The lower performance ventilators falling within the scope of the document are intended to be used for a short period of time (for a few hours), and only under certain conditions, this period could be extended to 1 day. At the same time, it would be beneficial if the performance characteristics of the device would allow healthcare professionals to use it for several days if the patient requires more advanced ventilatory support. 

The document describes the minimal requirements ventilators shall meet in order to be acceptable for clinical use. It also describes certain functions that are preferred but could be omitted if such omission is necessary to accelerate the procedures related to making the device available to the healthcare authorities. The document also highlights the position of the MHRA on other functions and features ventilators could have, stating that these elements are less important and should not impact placing the device on the market. 

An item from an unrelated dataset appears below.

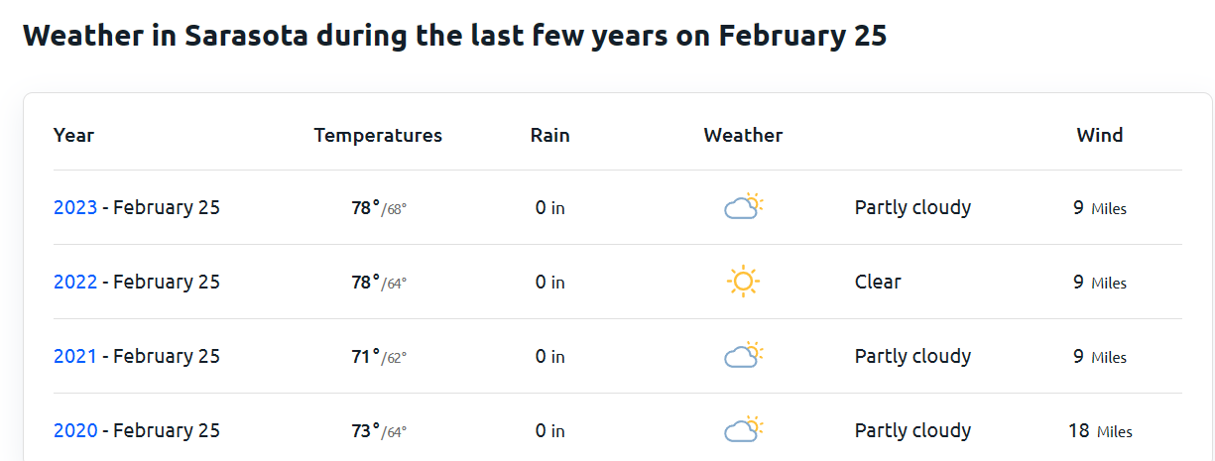
Task: Click the 2021 partly cloudy weather icon
Action: pos(743,356)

In particular, the document provides the detailed requirements ventilators should meet, including, inter alia, the following ones:

  1. Ventilation requirements (e.g. the number of modes of ventilation, the possibility to set a tidal volume, and respiratory rate).
  2. Gas and electricity requirements (including the list of international harmonized standards ventilators shall comply with).
  3. Infection control requirements, providing that any element contacting with patient`s breath should be disposable or reusable.
  4. Monitoring requirements describing the way the device should alarm to bring attention to certain issues, such as gas or electricity supply failure, or pressure issues. 
  5. Biological safety requirements applicable to the raw materials used in the device, the manufacturing process, and also to the measures taken to mitigate hazards. 
  6. Software safety requirements that are especially important since ventilators are considered as high-risk devices. 

Summarizing the information described hereabove, the measures taken by the MHRA are aimed at the improvement of the existing regulatory framework to meet urgent needs caused by the outbreak of COVID-19 and respiratory illnesses associated thereto.